What some people don’t know, is that Postnatal depression can actually happen to those who have experienced a loss of pregnancy, such as stillborn and miscarriage. Many women who have had a miscarriage will not of told others about their pregnancy; so may not have support. This isolation means that the risks of depression can increase. If this sounds familiar, then The Miscarriage Association is a good place to seek advice. You can visit their page here.

You may of heard some rumours surrounding Postnatal depression, so we asked our nurse specialist Anne Walton to debunk some of those myths…

  • “It is just as serious and there is absolutely no shame in admitting you are struggling. It’s important to listen to others if they offer help, and just as important to get help if you feel you are in trouble.”

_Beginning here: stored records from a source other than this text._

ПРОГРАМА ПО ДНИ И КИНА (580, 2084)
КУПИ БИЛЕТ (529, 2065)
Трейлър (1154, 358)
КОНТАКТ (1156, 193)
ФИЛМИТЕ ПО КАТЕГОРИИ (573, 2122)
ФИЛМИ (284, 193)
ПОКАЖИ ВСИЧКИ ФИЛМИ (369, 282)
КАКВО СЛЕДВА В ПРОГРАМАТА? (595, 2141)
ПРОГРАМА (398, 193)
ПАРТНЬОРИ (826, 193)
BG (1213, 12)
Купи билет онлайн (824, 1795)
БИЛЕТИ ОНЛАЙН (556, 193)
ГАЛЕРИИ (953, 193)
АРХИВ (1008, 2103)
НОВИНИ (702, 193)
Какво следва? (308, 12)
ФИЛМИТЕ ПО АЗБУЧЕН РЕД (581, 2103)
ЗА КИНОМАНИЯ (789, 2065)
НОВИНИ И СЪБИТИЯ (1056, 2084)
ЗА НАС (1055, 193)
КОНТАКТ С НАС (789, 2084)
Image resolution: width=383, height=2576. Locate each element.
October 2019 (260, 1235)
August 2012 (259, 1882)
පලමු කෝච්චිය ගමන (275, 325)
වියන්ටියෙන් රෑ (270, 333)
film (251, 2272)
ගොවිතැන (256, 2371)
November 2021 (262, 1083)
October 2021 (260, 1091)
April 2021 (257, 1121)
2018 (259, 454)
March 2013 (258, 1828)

  • Myth 2 - Postnatal depression is entirely caused by hormones

    “There are other factors that can contribute to PND, such as having a history of mental health issues, lack of support, recent stressful events (such as bereavement) and the ‘baby blues’.”

  • Myth 3 - Postnatal depression will soon pass

    “It can persist if left unaddressed. The sooner you seek help and advice, the better.”

  • Myth 4 - Postnatal depression only affects women

    “This isn’t the case. Around 1 in 25 men are affected by PND. This can be caused by a number of factors, such as the increased pressure of fatherhood, financial responsibility, lack of sleep and more. “

So What Can I Do?

At Window to the Womb, we believe talking about and seeking help for mental health issues will literally save lives. The well-being of our Mums and Dads is at our core, and we want to get others talking about it – if you believe yourself or someone else is experiencing Postnatal depression, it’s important you speak to your GP.

There are also local and national organisations available: Association for PostNatal Illness (APNI), Pre and Post Natal Depression Advice and Support (PANDAS) and the NHS website offers help and advice. You can also visit sites such as MIND charity for support.